How does Bordetella pertussis work?
- Very contagious to humans only
- it is inhaled and enters at trachea and bronchi where it binds to lung epithelial cells and multiplies there
- whooping cough after 3 weeks for around 2-3 months
- damage in the body caused by toxins and other virulence factors
What are the virulence factors associated with Bordetella pertussis
- filamentous haemagglutinin adhesion binds to sulphates on cilia of epithelial cels.
- cytotoxin stops cilia beating so debris is not cleared and causes coughing
- transmitted via coughing
- pertussis toxin inhibits immune system; it inhibits G protein coupling that regulates adenylate cyclase-mediated conversion of ATP to cAMP: Too much cAMP alters cell signalling, prevents phagocytosis
- Invasive Acase (CyaA) toxin
- Tracheal cytotoxin
What is tracheal cytotoxin (TCT)? in Bordetella pertussis
A soluble peptidoglycan fragment found in the cell wall of gram negative bacteria.
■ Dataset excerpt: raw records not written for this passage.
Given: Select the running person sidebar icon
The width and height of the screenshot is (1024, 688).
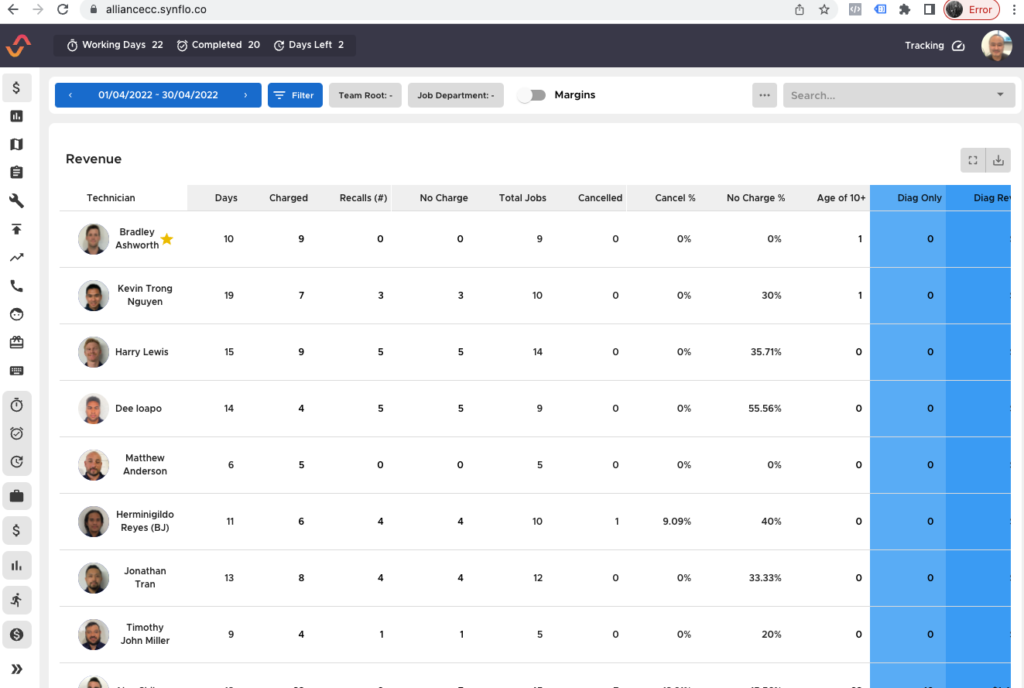Looking at the screenshot, I should (x=17, y=600).
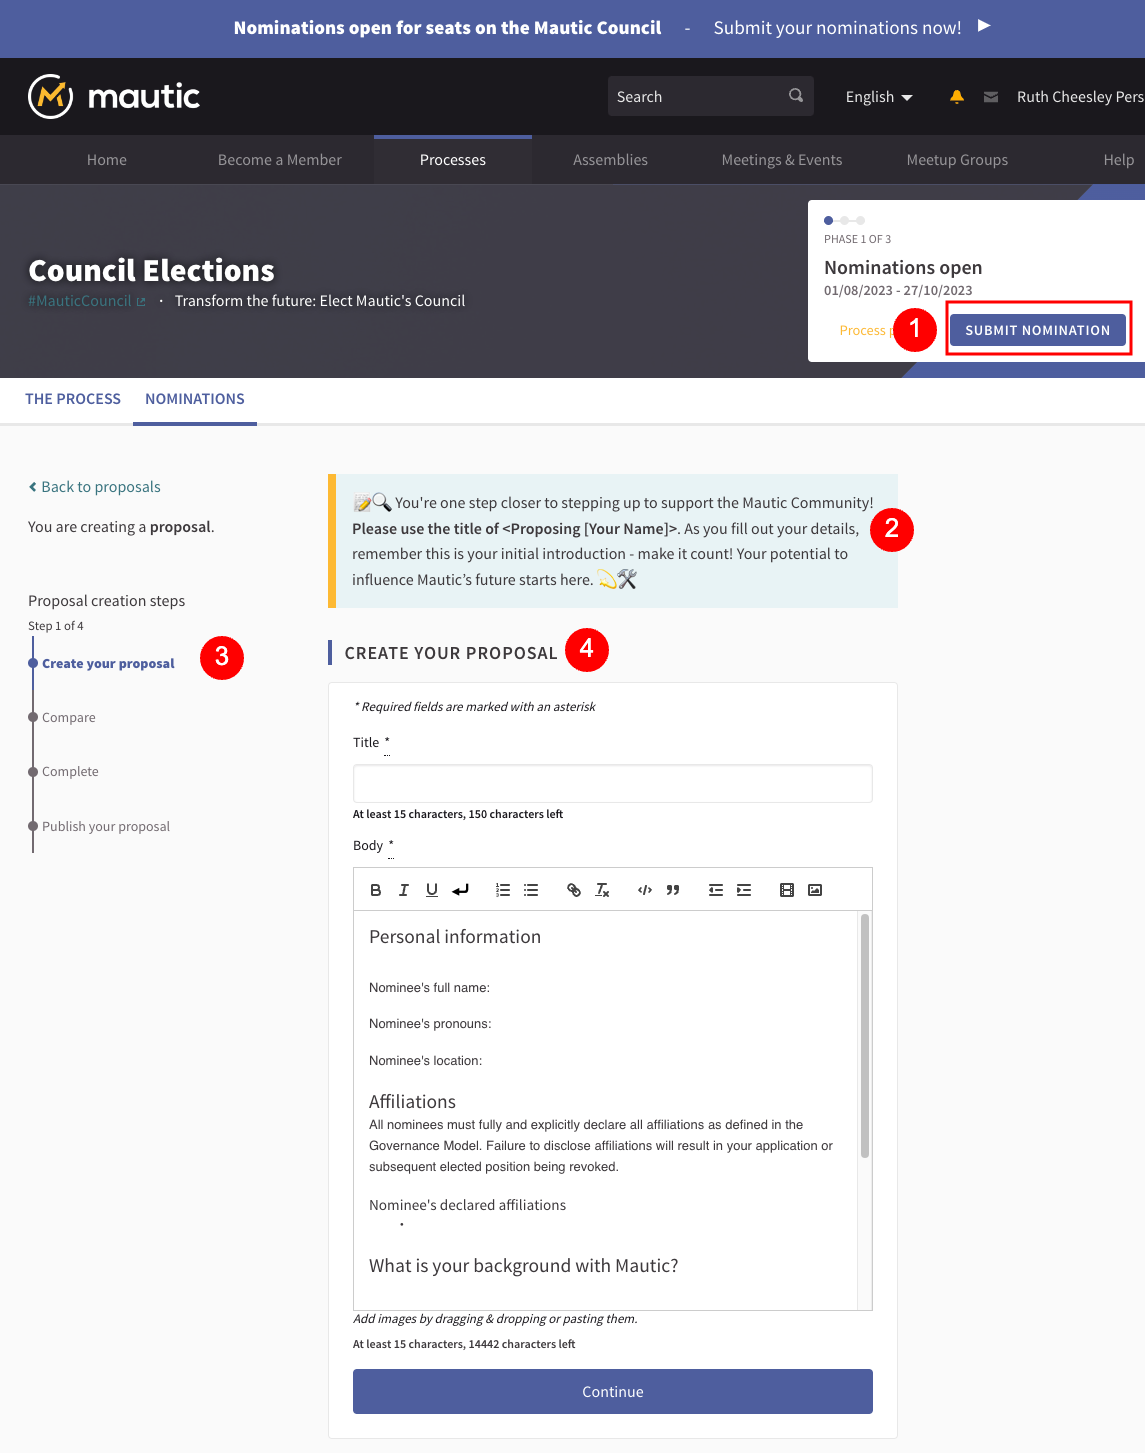Click the body editor vertical scrollbar
The width and height of the screenshot is (1145, 1453).
coord(865,1035)
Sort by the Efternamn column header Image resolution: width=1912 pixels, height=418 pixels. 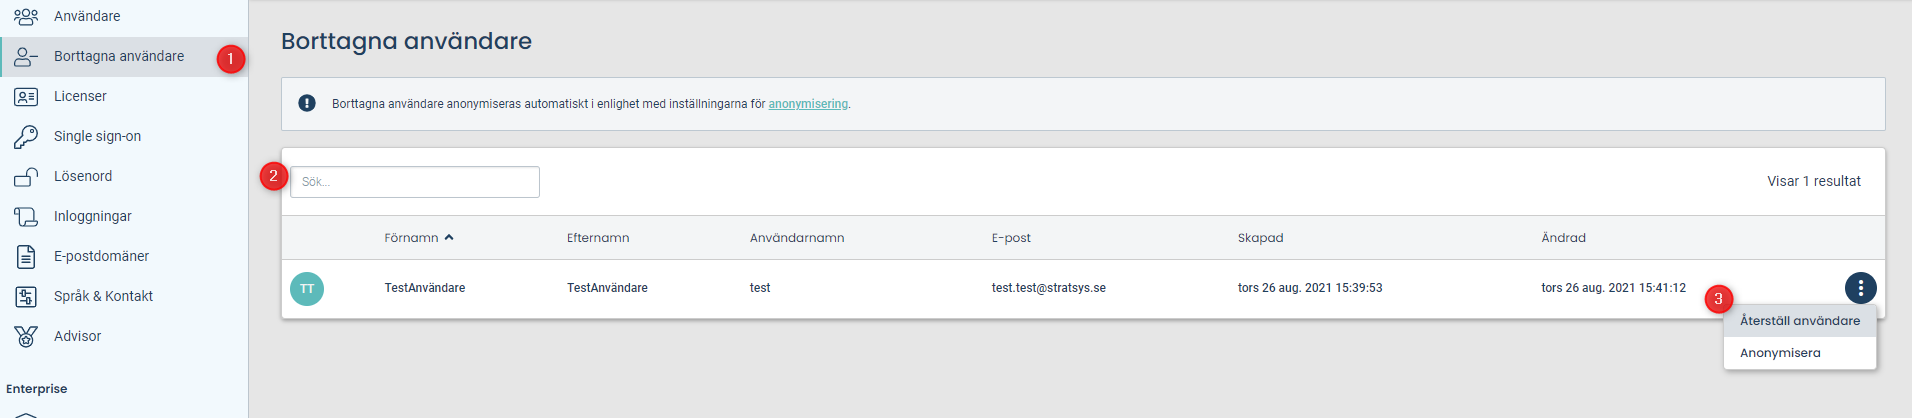click(598, 238)
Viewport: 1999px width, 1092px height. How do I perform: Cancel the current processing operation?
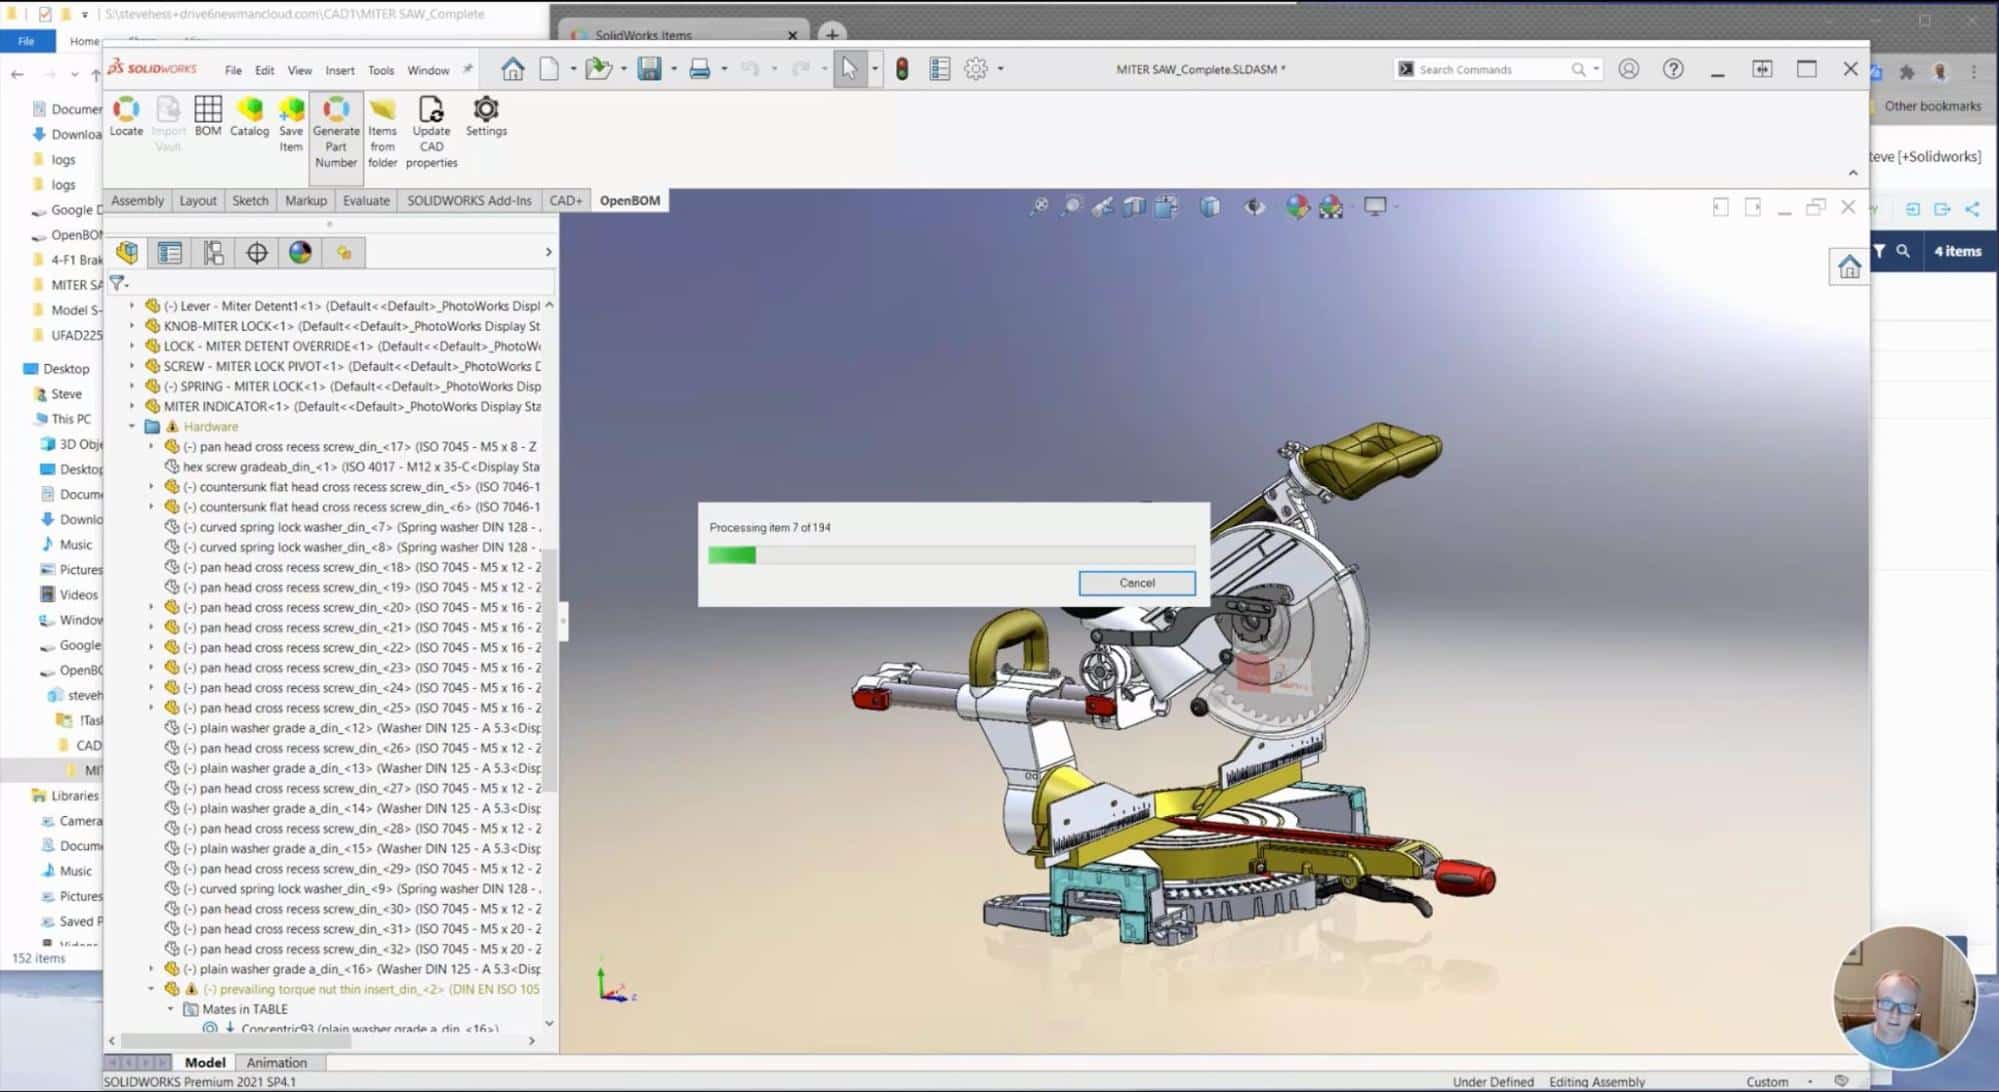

The PGN-transporter protein known as AmpG keeps TCT in cell wall. but TCT can escape when there is no more PGN.
It is made of disaccharide and peptide chain.
This damages/extrudes cilliated cells and damages the ciliary escalator and host cannot remove debris (mucus/microbes)
What causes paroxtsmal/whooping cough?
mucus build up due to cilliated tissue damage via toxins.
Summarise Bordetella pertussis
1) inhalation
2) bacteria adhere to ciliated epithelial cells via Ptx, Fha adhesions.
3) it produces toxins which i) act on neurones via Ptx, Acase
ii) damage mucosal cells via Ptx, Acase, Tracheal cytotoxin
4) causes cough
OR
1) Ptx, Acase toxins inhibit phagocyte migration
2) Bacteria adhere to pahgocytes via Fha, Ptx
3) they are ingested
4) causes intracellular phase.
In what way are the virulence factors of Bordetella pertussis regulated?
It is controlled by a Bvg two component system where the membrane bound sensor kinase is BvgS and the cytoplasmic response regulator is BvgA. In different temperatures swiches on/off genes.
fha, cycA, ptx express in high temps of 37C but are repressed at low temps.